Questions.
1 – Decide whether each statement agrees with the blog post, answering yes or no and quoting the deciding words: (a) The Don Maass session lasted eight hours. (b) SynDCon took place in Allentown, PA. (c) The writer usually cuts the blog first when short on time.
2 – Reproduce the passage of the blog post starting at "I Shouldn’t Try" and ending at "this past weekend.".

Text under study.
Monday, April 4th, 2011

I Shouldn’t Try to Do 2 Cons in 10 Days…

…because it leaves an awful hole in the blog. When time is at a minimum, this is where I usually cut first.

So: I owe a few words about Day 2 of the Don Maass class at the Greater Lehigh Valley Writers Group Workshop in Allentown, PA last weekend, and a brief report about SynDCon in Rockville, MD this past weekend.

I’ll start by saying that if you get a chance to take a workshop with Don Maass: don’t pass it up. He’ll have you critically thinking about your manuscript within minutes…and by the end of an 8-hour session, you’ll feel like you’ve run a marathon.

His style is to tell to you choose a character or a situation in your book and then ask several questions designed to spur your muse to deliver a better product. When you’re done, you’re muse will want to hunt down Don and slap him – instead of your characters wanting to hunt you down for putting them in peril.

(And if you don’t understand that reference, you need to take a writing workshop with A. C. Crispin.)

Exercise data.
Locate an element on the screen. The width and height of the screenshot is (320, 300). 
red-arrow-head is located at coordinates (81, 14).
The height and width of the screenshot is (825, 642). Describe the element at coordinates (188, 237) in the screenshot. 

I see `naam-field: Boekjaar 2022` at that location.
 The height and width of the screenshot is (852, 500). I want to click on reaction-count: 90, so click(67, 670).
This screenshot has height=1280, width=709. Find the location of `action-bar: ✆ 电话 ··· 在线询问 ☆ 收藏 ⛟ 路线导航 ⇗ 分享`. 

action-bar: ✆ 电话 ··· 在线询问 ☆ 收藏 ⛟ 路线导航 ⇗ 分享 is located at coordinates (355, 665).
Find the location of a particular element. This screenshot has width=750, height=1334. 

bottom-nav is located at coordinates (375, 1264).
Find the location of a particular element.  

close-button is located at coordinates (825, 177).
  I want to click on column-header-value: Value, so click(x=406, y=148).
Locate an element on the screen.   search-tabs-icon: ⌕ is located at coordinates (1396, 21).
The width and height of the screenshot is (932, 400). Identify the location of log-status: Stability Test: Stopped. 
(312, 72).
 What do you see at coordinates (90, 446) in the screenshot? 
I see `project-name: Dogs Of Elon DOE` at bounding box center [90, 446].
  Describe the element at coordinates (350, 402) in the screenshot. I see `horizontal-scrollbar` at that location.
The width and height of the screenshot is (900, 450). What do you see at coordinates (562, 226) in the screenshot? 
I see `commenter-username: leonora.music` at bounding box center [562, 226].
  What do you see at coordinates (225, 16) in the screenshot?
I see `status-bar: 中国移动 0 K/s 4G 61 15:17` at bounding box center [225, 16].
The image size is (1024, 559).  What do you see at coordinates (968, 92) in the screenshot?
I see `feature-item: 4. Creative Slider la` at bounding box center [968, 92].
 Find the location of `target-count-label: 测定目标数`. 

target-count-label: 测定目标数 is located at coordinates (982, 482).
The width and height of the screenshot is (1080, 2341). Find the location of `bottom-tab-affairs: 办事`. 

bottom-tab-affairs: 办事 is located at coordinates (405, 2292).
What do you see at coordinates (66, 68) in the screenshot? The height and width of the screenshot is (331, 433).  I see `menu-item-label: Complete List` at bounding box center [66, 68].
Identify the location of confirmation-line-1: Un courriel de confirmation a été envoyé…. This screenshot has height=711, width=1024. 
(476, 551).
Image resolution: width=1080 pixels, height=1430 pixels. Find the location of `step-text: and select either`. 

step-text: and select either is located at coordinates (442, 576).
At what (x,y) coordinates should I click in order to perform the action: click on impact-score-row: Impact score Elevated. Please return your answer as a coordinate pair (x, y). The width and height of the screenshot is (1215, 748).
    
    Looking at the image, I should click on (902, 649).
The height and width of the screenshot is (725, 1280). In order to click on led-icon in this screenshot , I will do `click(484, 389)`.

Exercise solutions.
1 –
(a) Yes: "by the end of an 8-hour session"
(b) No: "SynDCon in Rockville, MD this past weekend"
(c) Yes: "When time is at a minimum, this is where I usually cut first."

2 –
I Shouldn’t Try to Do 2 Cons in 10 Days…

…because it leaves an awful hole in the blog. When time is at a minimum, this is where I usually cut first.

So: I owe a few words about Day 2 of the Don Maass class at the Greater Lehigh Valley Writers Group Workshop in Allentown, PA last weekend, and a brief report about SynDCon in Rockville, MD this past weekend.